"Perhaps Mr Lambert is a poet himself," said Hamilton-Cox, with a suspicion of a sneer, "or has written poetry."

"Poetry! yards of it," answered the accused with a mellow laugh, "when I was young and—wise. The first poem I ever wrote was all about the moon; I wrote it when I was eleven, and sent it to a housemaid. Oh, murder! but the things that we do when we are young."

"Did she read it?"

"She couldn't read; it was in the days before the Board schools and the higher education of women. She couldn't read, she was forty, and ugly as sin; and she boxed my ears and told my mother, and my mother told my father, and he leathered me. He said, 'I'll teach you to write poetry to housemaids.' But somehow," said Mr Lambert, admiring with one eye the ruby-tinted light in his glass of port, "somehow, with all his teaching, I never wrote a poem to a housemaid again."

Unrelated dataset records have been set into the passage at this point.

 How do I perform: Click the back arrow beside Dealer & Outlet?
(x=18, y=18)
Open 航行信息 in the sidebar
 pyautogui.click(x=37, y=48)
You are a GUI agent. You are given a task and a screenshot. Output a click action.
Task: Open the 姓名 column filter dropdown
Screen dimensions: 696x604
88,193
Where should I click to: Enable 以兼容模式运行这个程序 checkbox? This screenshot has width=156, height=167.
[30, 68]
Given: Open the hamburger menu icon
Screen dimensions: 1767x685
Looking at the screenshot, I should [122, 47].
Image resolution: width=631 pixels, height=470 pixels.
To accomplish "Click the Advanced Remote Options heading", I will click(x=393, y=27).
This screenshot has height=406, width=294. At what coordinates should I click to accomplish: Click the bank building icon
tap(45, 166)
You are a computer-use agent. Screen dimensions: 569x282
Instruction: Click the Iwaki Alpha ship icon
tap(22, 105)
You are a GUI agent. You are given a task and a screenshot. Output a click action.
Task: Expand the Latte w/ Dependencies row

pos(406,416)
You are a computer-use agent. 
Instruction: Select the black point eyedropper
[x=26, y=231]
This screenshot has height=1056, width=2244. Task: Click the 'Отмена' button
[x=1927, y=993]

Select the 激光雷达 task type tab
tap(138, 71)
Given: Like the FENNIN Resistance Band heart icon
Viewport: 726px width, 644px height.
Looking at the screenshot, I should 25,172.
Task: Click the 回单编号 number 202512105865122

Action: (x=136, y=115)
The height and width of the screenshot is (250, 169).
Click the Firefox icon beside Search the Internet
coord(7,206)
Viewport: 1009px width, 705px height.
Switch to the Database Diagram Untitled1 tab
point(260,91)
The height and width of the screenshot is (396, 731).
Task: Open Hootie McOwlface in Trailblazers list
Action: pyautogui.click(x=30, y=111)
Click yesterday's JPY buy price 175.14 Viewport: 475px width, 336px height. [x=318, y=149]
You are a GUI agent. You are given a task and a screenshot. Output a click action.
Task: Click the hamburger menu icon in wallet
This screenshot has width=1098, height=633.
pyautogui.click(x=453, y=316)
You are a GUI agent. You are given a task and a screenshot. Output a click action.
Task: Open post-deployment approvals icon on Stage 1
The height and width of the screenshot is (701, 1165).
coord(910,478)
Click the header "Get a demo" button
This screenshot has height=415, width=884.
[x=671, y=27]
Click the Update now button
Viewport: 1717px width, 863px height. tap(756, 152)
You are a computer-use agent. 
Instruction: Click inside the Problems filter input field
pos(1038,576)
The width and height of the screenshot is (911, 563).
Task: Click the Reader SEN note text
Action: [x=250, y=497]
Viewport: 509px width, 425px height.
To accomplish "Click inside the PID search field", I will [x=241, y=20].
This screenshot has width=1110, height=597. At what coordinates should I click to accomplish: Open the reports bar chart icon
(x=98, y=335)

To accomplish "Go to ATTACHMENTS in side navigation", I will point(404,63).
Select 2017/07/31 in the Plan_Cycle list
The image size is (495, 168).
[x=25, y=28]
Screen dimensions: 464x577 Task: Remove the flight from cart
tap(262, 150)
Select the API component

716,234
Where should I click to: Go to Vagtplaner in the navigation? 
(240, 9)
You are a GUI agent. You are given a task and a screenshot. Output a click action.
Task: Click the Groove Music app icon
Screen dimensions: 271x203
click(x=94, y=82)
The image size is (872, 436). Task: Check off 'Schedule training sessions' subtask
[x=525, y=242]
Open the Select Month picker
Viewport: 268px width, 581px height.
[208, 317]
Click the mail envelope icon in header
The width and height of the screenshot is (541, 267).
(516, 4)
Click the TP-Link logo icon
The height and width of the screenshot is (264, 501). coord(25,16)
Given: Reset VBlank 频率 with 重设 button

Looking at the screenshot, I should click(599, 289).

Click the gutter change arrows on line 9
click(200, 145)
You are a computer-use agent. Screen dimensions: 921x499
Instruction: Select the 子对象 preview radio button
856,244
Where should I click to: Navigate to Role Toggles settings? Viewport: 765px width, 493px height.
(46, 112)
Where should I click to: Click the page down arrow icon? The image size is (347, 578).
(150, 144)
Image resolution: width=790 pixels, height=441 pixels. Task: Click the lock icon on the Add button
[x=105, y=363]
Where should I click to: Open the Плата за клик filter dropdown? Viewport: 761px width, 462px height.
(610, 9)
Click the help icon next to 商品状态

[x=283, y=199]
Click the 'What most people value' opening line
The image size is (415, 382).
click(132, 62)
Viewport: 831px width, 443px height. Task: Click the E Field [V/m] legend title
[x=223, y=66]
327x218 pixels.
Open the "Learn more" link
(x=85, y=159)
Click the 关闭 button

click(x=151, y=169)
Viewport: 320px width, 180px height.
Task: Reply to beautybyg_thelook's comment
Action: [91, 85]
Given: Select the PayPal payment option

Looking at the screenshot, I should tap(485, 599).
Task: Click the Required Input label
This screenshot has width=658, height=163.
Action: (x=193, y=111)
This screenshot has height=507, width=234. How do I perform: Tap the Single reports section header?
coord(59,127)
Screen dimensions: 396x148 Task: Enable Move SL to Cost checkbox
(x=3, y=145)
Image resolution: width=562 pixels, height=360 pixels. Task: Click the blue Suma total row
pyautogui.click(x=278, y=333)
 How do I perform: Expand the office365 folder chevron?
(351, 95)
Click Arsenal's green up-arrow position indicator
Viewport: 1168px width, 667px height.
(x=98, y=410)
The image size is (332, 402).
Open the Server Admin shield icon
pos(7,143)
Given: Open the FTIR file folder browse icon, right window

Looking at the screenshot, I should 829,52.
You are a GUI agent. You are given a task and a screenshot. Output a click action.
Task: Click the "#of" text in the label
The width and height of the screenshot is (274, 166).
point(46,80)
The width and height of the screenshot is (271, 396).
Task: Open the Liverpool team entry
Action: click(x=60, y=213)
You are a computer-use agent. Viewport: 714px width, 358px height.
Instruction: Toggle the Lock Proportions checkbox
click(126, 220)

"That must have been a loss to literature."

"Yes, but it was a gain to housemaids; and as housemaids seem the main producers of novels and poems nowadays, begad," said Mr Lambert, "it's, after all, a gain to literature."

"That's one for you, Cox," said Professor Wilson, and Hamilton-Cox laughed, as he could well afford to do, for his lucubrations brought him in a good fifteen hundred a year, and his reputation was growing.

On the lawn, under the starlit night after dinner, Bevan had his fiancée for a moment alone. They sat in creaky basket-work chairs a good yard apart from each other. The moon was rising over the hills and deep, dark woods of Sussex, the air was warm and perfumed: it was an ideal night for love-making.

"When I left you I had some dinner at the Nord," said Mr Bevan, tipping the ash off his cigar. "The worst dinner I've ever had, I think. Upon my word, I think it was the worst dinner I ever had. When I got to Dover I was so tired I turned into the hotel, and came on next morning. What sort of crossing did you have?"